* _Texto fornecido_
As balas disparadas pelas pistolas de dois policiais militares passam ao lado de Antônia Regina Gonçalves, de 59 anos, enquanto ela corre desesperada na direção de seu filho, Denner Wesley Batista dos Santos — ele era o alvo dos tiros.
Quando Regina chega até ele para tentar segurá-lo, já era tarde demais. Denner, de 35 anos, que estava em surto esquizofrênico, sangrava caído no asfalto, na madrugada fria do dia 16 de agosto, na cidade de Diadema, na Grande São Paulo.
O rapaz foi morto pelos policiais depois de ele ter perseguido — com uma faca e um canivete em mãos — uma técnica de enfermagem durante a abordagem do socorro feita pelo Serviço de Atendimento Móvel de Urgência (Samu).
Regina havia acionado o Samu e a polícia minutos antes para acalmar o filho e levá-lo de volta para casa. Terminou sendo levada para trás das faixas amarelas que isolavam o cadáver, até a chegada do Instituto Médico Legal (IML).
"Ele [Denner] só deu as costas porque ele confiava demais na polícia. As pessoas que meu filho mais confiava, que eram os que salvavam a vida dele, mataram ele", diz Regina, em entrevista à BBC News Brasil.
Ela conta que o filho era um admirador da Polícia Militar, pois durante as crises anteriores ele havia sido bem atendido pelos PMs na cidade vizinha de São Bernardo do Campo. Desta vez, ele estava próximo à casa de um familiar, onde os policiais não o conheciam.
A Defensoria Pública, que representa a família do rapaz, diz que houve ação inadequada e uso excessivo da força. É mais um caso que alimenta a pressão sobre o governo Tarcísio de Freitas (Republicanos), que vem sendo criticado pelo aumento da letalidade e das abordagens violentas da polícia paulista no último ano.
O comando da corporação afastou os agentes envolvidos na morte de Denner dos trabalhos de rua até que as investigações sejam concluídas (leia mais abaixo).
A BBC News Brasil teve acesso ao inquérito policial aberto para apurar as circunstâncias da morte de Denner. No documento, há a transcrição de diálogos gravados pelas câmeras corporais que estavam anexadas ao uniforme dos PMs que participaram da ocorrência. As imagens não foram incluídas até a publicação desta reportagem.
Em uma das gravações transcritas, um policial diz: "Ele não está com faca", e outro responde: "Não? Você não viu, lá no portão?". Um terceiro policial complementa: "Está com medo de uma derrubada, policial?".
No jargão, a palavra "derrubada" significa a morte de um criminoso.
Para os advogados da família, os diálogos mostram que os policiais sabiam dos cuidados que deveriam tomar na ocorrência, mas, mesmo assim, não os respeitaram.
Se os policiais de fato viram Denner com uma faca, os representantes de sua família questionam por qual motivo eles permitiram a aproximação dos profissionais de saúde.
No inquérito, os advogados da Defensoria também querem saber por que os policiais não acompanharam os profissionais do Samu quando perceberam que eles insistiram na aproximação.
Em outro momento das transcrições, um policial que estava em contato com o comandante por telefone, antes de Denner ser morto, questiona se os policiais portavam uma taser - arma de choque não-letal capaz de paralisar uma pessoa e que pode ser acionada a até 7 metros do alvo.

* _Itens extraídos_
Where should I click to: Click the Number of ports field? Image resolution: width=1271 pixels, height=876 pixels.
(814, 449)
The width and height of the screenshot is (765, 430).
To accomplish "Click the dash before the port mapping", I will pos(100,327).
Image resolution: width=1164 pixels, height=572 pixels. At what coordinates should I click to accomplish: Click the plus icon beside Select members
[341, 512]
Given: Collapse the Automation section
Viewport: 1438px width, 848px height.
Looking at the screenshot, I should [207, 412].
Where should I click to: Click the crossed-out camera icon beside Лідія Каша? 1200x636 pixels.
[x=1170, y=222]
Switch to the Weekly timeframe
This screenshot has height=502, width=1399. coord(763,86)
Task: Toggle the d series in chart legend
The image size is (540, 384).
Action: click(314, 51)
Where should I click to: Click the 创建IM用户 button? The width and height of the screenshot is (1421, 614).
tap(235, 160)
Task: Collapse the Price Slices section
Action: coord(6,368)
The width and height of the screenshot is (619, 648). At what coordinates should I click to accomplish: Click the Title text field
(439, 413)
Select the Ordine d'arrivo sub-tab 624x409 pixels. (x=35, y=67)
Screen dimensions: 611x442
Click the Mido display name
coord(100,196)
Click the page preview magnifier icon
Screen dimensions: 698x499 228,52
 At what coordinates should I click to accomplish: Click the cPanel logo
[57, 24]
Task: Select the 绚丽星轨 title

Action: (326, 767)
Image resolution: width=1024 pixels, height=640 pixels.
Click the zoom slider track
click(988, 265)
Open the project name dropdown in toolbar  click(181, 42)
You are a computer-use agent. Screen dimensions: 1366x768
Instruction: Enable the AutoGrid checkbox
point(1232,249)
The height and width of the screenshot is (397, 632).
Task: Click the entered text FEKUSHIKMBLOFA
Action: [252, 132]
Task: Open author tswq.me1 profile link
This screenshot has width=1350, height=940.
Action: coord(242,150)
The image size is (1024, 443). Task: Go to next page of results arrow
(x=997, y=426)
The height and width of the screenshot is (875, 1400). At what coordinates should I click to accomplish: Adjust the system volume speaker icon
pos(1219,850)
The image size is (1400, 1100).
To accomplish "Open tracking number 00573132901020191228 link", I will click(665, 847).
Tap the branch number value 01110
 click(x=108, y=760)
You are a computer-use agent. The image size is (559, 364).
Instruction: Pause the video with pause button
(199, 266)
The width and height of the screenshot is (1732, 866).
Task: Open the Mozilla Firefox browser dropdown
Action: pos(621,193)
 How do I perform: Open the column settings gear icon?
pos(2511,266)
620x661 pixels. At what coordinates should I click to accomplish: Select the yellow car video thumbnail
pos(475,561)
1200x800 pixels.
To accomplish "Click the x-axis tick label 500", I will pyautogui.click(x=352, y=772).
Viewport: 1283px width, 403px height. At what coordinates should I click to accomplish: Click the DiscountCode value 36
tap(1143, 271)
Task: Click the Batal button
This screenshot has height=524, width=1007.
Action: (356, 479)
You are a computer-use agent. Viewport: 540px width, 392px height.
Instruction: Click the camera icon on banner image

* _Tarefas propostas_
(A) Responda, com base na reportagem sobre a morte de Denner:
(i) Em que cidade Denner foi morto?
(ii) Qual instituição representa a família dele?
(iii) No jargão policial citado, o que significa a palavra "derrubada"?
(B) Retome a reportagem sobre a morte de Denner, prosseguindo a partir da última frase apresentada.
Os itens não têm relação com esta atividade.

* _Respostas por item_
(A)
(i) Em Diadema, na Grande São Paulo.
(ii) A Defensoria Pública.
(iii) A morte de um criminoso.

(B)
Um dos agentes responde que sim, que tinha taser. Na sequência, ainda antes dos tiros, um policial afirma: "Sabe que em ocorrência com faca não tem taser, né?"
A Defensoria questiona se esses diálogos entre os policiais indicam que houve uma orientação para que não fossem usadas armas não-letais na ocorrência.
Denner foi atingido por quatro tiros: no pescoço, tórax, braço e costas. Um dos disparos dos policiais também atingiu o motorista da ambulância do Samu. Por conta do ferimento, o socorrista precisou passar por uma cirurgia.
'Acertaram o coração do meu filho'
"Quando olhei para os dois [policiais] assassinos, eles estavam rindo. Rindo como se meu filho fosse um pedaço de carne qualquer", diz a mãe de Denner.
No inquérito, há ainda uma conversa entre os policiais transcrita que acontece no momento em que Denner já havia sido atingido pelos tiros. No local, pessoas que acompanhavam a ocorrência questionavam a atuação da PM e reforçaram que Denner tinha problemas psiquiátricos.
"Problema para louco é isso aí", diz um dos policiais, segundo transcrição.
Para a Defensoria, a maneira como o agente falou sobre Denner demonstra desrespeito e falta de empatia com a situação da vítima.
Procurada, a Secretaria da Segurança Pública de São Paulo informou à BBC News Brasil que o afastamento dos policiais envolvidos no caso será mantido até a conclusão do Inquérito Policial Militar (IPM), aberto pela própria PM para apurar as circunstâncias da ocorrência.
A transferência para o setor mais burocrático da corporação já é considerada pelos policiais como uma espécie de punição informal.
"As forças de segurança não compactuam com desvios de conduta e pune com rigor aqueles que infringem a lei ou violam as normas e procedimentos de suas corporações", seguiu a Secretaria da Segurança Pública.
Questionada se os policiais deveriam ter usado técnicas de imobilização, como tasers ou outra arma não-letal, a pasta informou que "todas as viaturas de radiopatrulhamento possuem o equipamento AIN Taser".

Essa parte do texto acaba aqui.